The trucker cares nothing about EO and manages to get himself murdered at a truck stop. Meanwhile, Vito (Lorenzo Zurzolo), a young man who’s run out of gas, walks up to find several police cars at the stop, with EO tethered along a grassy bank. Does the donkey want to travel with him? He must because the next scene shows them together in a horse trailer.
Again, the story is told from EO’s perspective, so we don’t know how or when Vito and he got into the trailer. Heading through beautiful mountainous country, their destination is a grand villa where Vito lives. EO walks onto the lawn and nibbles the grass, while, quite apart from EO’s perception, Vito has gone inside to a chapel to celebrate mass for a congregation consisting chiefly of his stepmother. He is the celebrant. Nothing of this strange development is explained. What would a donkey know of that? His stepmother, the “Countess” (Isabelle Huppert) expands irately on Vito’s disgraceful life.
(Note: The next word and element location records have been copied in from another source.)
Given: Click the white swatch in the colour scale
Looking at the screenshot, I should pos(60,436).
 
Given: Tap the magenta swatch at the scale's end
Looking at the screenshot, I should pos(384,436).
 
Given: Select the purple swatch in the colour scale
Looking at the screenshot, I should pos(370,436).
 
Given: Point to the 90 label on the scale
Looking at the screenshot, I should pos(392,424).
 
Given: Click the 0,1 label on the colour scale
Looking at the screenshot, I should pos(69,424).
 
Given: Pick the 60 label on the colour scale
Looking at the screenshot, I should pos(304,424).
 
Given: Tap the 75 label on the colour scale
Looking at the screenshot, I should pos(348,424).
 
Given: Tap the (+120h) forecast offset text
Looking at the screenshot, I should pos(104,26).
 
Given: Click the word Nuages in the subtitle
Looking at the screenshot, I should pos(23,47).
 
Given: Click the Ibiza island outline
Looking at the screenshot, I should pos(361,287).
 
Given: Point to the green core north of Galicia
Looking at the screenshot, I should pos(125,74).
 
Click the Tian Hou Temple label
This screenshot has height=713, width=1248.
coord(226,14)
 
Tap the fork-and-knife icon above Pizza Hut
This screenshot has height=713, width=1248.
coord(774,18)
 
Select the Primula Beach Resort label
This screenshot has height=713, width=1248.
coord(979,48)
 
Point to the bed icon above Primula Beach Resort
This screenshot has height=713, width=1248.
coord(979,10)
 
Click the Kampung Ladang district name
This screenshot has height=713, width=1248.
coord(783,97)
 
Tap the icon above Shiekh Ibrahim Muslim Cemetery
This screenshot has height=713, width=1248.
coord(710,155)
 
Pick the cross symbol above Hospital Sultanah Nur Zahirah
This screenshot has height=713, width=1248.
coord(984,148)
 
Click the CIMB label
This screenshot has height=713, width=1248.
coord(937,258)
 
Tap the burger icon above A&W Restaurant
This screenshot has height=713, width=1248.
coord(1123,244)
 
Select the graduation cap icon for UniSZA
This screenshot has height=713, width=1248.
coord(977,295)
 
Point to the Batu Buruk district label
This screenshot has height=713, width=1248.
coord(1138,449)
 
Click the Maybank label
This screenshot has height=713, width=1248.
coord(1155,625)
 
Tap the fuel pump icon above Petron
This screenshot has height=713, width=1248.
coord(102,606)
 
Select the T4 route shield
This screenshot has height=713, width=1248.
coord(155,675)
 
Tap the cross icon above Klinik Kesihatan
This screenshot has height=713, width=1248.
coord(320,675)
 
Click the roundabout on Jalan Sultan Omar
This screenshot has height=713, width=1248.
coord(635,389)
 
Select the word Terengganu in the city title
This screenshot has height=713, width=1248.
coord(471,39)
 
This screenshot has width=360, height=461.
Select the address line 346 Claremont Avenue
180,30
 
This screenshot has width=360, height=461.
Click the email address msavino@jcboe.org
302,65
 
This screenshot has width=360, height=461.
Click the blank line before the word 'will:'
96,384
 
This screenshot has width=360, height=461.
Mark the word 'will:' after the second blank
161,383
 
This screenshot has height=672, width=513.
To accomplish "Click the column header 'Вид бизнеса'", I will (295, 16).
She gives no indication that she knows of EO’s existence, which is just as well since the donkey departs through a gate that has inconveniently swung open.
The next scene briefly shows EO crossing a bridge at a hydro-electric dam, which then cuts to the final moments in which he is herded with hundreds of cattle into a large shed that’s likely a feed lot and abattoir.
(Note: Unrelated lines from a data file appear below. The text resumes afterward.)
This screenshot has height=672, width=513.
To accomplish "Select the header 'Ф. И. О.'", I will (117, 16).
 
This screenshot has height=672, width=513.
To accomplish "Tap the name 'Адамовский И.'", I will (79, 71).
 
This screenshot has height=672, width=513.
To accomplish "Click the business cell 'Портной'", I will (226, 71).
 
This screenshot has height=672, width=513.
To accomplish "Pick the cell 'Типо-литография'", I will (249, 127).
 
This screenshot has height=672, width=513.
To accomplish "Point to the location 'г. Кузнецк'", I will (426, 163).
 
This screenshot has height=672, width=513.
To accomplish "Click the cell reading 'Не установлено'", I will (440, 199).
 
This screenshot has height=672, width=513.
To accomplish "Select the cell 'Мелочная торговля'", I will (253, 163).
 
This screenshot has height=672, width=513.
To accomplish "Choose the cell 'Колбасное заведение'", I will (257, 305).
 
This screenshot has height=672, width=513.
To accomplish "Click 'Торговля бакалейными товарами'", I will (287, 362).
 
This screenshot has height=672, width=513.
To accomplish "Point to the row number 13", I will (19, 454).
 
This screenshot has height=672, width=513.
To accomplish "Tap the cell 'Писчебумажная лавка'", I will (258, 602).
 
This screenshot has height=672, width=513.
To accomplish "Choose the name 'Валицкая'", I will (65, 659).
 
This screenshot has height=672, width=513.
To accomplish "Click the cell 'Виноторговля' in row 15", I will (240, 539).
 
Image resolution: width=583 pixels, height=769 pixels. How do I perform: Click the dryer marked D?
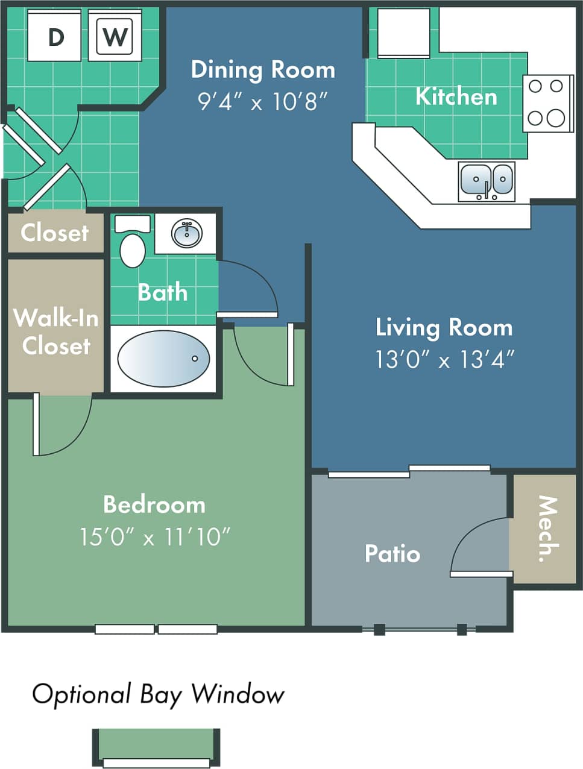point(55,36)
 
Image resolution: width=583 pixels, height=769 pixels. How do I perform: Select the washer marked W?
point(115,36)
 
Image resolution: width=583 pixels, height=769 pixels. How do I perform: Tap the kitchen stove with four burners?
point(547,103)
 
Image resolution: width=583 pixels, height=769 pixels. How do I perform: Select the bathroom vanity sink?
point(186,233)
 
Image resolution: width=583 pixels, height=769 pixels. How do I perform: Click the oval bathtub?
point(163,359)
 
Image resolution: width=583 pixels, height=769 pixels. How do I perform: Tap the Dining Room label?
point(263,70)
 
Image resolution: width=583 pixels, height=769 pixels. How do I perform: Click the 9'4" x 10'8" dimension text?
point(263,101)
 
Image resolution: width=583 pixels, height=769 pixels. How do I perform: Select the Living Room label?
point(444,327)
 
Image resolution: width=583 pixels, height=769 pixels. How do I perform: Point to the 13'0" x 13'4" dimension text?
point(444,360)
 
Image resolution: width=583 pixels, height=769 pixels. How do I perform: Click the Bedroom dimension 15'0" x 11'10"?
point(155,536)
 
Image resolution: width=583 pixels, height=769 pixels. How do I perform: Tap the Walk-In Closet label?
point(56,331)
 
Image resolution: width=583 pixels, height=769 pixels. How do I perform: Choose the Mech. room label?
point(547,529)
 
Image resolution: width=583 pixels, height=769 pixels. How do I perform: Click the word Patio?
point(392,553)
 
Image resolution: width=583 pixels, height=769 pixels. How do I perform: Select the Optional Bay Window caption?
point(158,694)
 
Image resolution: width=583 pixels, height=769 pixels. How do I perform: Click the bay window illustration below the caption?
point(156,747)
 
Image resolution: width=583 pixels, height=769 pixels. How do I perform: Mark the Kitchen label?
point(456,96)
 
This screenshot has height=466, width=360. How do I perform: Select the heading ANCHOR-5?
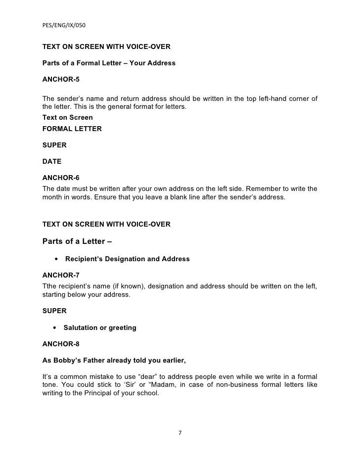[61, 79]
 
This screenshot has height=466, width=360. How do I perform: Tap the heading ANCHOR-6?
[61, 178]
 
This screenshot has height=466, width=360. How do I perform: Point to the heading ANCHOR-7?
[61, 275]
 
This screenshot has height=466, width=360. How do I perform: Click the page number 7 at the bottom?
[180, 433]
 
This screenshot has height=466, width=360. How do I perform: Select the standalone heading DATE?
[52, 162]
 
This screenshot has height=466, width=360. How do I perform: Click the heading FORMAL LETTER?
[72, 129]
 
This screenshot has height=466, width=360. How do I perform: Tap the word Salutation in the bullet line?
[82, 327]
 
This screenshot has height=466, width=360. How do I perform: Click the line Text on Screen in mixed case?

Through EO’s melancholy gaze, Skolimowski provides his audience a panorama of European society: rich, poor, cruel, compassionate, loving, indifferent. Unlike Bresson, he shows us avariety of countries, adding ostensibly a more universal sense of the plight of innocence.
In an interview, Skolimowski and screenwriter Ewa Piaskowska spoke of how they discovered a Sardinian donkey with large, expressive eyes in Sicily. It was this breed that they chose for “EO.” Where did they see this miraculous beast?
As it happens, it was at a Living Nativity festival. Piaskowska said that they were sure that that was the logical ending place for the film although they knew they would have to begin in Poland and travel down country by country.
But what did she mean? If her point was one of locality, it’s as easy to believe EO was slaughtered in Italy as in France or Austria. But if she meant that EO should have found rest at last in a Nativity procession—and a very happy ending that would have been—then it’s obvious director and writer had second thoughts.
That said, I and millions of Christians know that Calvary is the penultimate and necessary step in the journey of Ultimate Innocence, so there remains a very sound logic to the slaughterhouse at “EO’s” conclusion. But for all my desires to allegorize (something the film occasionally invites), Skolimowski’s statement that the film was inspired by a love of “nature and animals” leaves me with the feeling that “EO” falls short of its own promise. Time and subsequent viewings may change my mind, but for the moment, although I think “EO” admirable for its conception, photography, and realization, I find myself wanting something more durable, more permanent than man’s inhumanity to animals. To be sure, “EO” brays to its choir, but what’s the religion?